# GIVEN REQUEST
Rewrite the listing below with every "breadcrumb" switched to "navigation", keeping everything else the same.

:: RECORDS PROVIDED

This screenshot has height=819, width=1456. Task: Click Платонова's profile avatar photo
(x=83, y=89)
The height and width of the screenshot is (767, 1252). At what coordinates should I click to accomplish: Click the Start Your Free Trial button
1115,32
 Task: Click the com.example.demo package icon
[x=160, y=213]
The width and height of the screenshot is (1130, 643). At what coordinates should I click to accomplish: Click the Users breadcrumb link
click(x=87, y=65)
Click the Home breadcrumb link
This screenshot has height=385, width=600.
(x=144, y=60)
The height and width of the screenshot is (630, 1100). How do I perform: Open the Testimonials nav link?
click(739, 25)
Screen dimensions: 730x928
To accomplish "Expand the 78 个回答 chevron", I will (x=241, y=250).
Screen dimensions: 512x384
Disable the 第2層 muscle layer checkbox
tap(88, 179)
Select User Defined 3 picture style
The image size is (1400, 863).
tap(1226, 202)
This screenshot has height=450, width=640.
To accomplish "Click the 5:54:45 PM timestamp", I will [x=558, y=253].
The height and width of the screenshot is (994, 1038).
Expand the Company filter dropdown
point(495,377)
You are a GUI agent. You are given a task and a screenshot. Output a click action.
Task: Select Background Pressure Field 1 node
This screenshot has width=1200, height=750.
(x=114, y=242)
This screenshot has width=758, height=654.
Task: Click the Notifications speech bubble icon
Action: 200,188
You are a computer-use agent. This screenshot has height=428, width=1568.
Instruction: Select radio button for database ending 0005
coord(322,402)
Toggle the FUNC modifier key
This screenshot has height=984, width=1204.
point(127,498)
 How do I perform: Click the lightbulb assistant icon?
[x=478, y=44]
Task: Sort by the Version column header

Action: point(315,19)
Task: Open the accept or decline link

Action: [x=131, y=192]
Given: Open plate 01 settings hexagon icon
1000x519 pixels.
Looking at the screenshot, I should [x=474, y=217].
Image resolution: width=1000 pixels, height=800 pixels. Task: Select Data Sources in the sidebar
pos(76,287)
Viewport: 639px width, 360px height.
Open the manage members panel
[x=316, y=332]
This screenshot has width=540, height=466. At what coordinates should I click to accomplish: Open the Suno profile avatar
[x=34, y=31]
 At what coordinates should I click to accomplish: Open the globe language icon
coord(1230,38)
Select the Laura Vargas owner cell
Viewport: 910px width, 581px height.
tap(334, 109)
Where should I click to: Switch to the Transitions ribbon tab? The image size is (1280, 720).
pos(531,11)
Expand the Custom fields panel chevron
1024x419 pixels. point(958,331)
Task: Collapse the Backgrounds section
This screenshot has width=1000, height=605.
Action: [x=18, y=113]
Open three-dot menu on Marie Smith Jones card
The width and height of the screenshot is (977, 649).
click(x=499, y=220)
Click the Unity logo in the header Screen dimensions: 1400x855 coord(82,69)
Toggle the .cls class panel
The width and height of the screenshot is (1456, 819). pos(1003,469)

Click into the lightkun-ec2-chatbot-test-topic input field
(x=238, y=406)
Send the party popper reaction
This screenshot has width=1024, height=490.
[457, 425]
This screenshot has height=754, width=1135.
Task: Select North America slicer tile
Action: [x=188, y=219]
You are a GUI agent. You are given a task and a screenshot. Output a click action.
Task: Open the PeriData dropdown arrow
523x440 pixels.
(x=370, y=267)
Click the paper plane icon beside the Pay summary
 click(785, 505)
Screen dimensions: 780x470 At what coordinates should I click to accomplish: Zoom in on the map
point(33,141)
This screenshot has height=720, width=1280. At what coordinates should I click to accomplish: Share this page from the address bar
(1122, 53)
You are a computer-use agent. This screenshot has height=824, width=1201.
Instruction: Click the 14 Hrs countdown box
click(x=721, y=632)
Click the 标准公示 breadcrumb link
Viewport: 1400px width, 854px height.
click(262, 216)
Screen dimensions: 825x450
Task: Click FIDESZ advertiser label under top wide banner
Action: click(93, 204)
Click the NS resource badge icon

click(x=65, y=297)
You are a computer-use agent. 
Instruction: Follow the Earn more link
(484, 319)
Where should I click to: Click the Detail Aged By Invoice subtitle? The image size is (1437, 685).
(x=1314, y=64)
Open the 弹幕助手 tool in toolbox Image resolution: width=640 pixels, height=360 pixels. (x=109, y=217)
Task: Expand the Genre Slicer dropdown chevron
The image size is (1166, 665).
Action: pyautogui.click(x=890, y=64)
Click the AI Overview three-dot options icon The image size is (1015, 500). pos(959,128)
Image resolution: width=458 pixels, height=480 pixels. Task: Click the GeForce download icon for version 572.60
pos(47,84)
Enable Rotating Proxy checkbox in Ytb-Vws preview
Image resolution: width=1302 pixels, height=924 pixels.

::::

# RESPONSE TO THIS EXERCISE
This screenshot has height=819, width=1456. Task: Click Платонова's profile avatar photo
(x=83, y=89)
The height and width of the screenshot is (767, 1252). At what coordinates should I click to accomplish: Click the Start Your Free Trial button
1115,32
 Task: Click the com.example.demo package icon
[x=160, y=213]
The width and height of the screenshot is (1130, 643). At what coordinates should I click to accomplish: Click the Users navigation link
click(x=87, y=65)
Click the Home navigation link
This screenshot has height=385, width=600.
(x=144, y=60)
The height and width of the screenshot is (630, 1100). How do I perform: Open the Testimonials nav link?
click(739, 25)
Screen dimensions: 730x928
To accomplish "Expand the 78 个回答 chevron", I will (x=241, y=250).
Screen dimensions: 512x384
Disable the 第2層 muscle layer checkbox
tap(88, 179)
Select User Defined 3 picture style
The image size is (1400, 863).
tap(1226, 202)
This screenshot has height=450, width=640.
To accomplish "Click the 5:54:45 PM timestamp", I will [x=558, y=253].
The height and width of the screenshot is (994, 1038).
Expand the Company filter dropdown
point(495,377)
You are a GUI agent. You are given a task and a screenshot. Output a click action.
Task: Select Background Pressure Field 1 node
This screenshot has width=1200, height=750.
(x=114, y=242)
This screenshot has width=758, height=654.
Task: Click the Notifications speech bubble icon
Action: 200,188
You are a computer-use agent. This screenshot has height=428, width=1568.
Instruction: Select radio button for database ending 0005
coord(322,402)
Toggle the FUNC modifier key
This screenshot has height=984, width=1204.
point(127,498)
 How do I perform: Click the lightbulb assistant icon?
[x=478, y=44]
Task: Sort by the Version column header

Action: point(315,19)
Task: Open the accept or decline link

Action: [x=131, y=192]
Given: Open plate 01 settings hexagon icon
1000x519 pixels.
Looking at the screenshot, I should [x=474, y=217].
Image resolution: width=1000 pixels, height=800 pixels. Task: Select Data Sources in the sidebar
pos(76,287)
Viewport: 639px width, 360px height.
Open the manage members panel
[x=316, y=332]
This screenshot has width=540, height=466. At what coordinates should I click to accomplish: Open the Suno profile avatar
[x=34, y=31]
 At what coordinates should I click to accomplish: Open the globe language icon
coord(1230,38)
Select the Laura Vargas owner cell
Viewport: 910px width, 581px height.
tap(334, 109)
Where should I click to: Switch to the Transitions ribbon tab? The image size is (1280, 720).
pos(531,11)
Expand the Custom fields panel chevron
1024x419 pixels. point(958,331)
Task: Collapse the Backgrounds section
This screenshot has width=1000, height=605.
Action: [x=18, y=113]
Open three-dot menu on Marie Smith Jones card
The width and height of the screenshot is (977, 649).
click(x=499, y=220)
Click the Unity logo in the header Screen dimensions: 1400x855 coord(82,69)
Toggle the .cls class panel
The width and height of the screenshot is (1456, 819). pos(1003,469)

Click into the lightkun-ec2-chatbot-test-topic input field
(x=238, y=406)
Send the party popper reaction
This screenshot has width=1024, height=490.
[457, 425]
This screenshot has height=754, width=1135.
Task: Select North America slicer tile
Action: [x=188, y=219]
You are a GUI agent. You are given a task and a screenshot. Output a click action.
Task: Open the PeriData dropdown arrow
523x440 pixels.
(x=370, y=267)
Click the paper plane icon beside the Pay summary
 click(785, 505)
Screen dimensions: 780x470 At what coordinates should I click to accomplish: Zoom in on the map
point(33,141)
This screenshot has height=720, width=1280. At what coordinates should I click to accomplish: Share this page from the address bar
(1122, 53)
You are a computer-use agent. This screenshot has height=824, width=1201.
Instruction: Click the 14 Hrs countdown box
click(x=721, y=632)
Click the 标准公示 navigation link
Viewport: 1400px width, 854px height.
click(262, 216)
Screen dimensions: 825x450
Task: Click FIDESZ advertiser label under top wide banner
Action: click(93, 204)
Click the NS resource badge icon

click(x=65, y=297)
You are a computer-use agent. 
Instruction: Follow the Earn more link
(484, 319)
Where should I click to: Click the Detail Aged By Invoice subtitle? The image size is (1437, 685).
(x=1314, y=64)
Open the 弹幕助手 tool in toolbox Image resolution: width=640 pixels, height=360 pixels. (x=109, y=217)
Task: Expand the Genre Slicer dropdown chevron
The image size is (1166, 665).
Action: pyautogui.click(x=890, y=64)
Click the AI Overview three-dot options icon The image size is (1015, 500). pos(959,128)
Image resolution: width=458 pixels, height=480 pixels. Task: Click the GeForce download icon for version 572.60
pos(47,84)
Enable Rotating Proxy checkbox in Ytb-Vws preview
Image resolution: width=1302 pixels, height=924 pixels.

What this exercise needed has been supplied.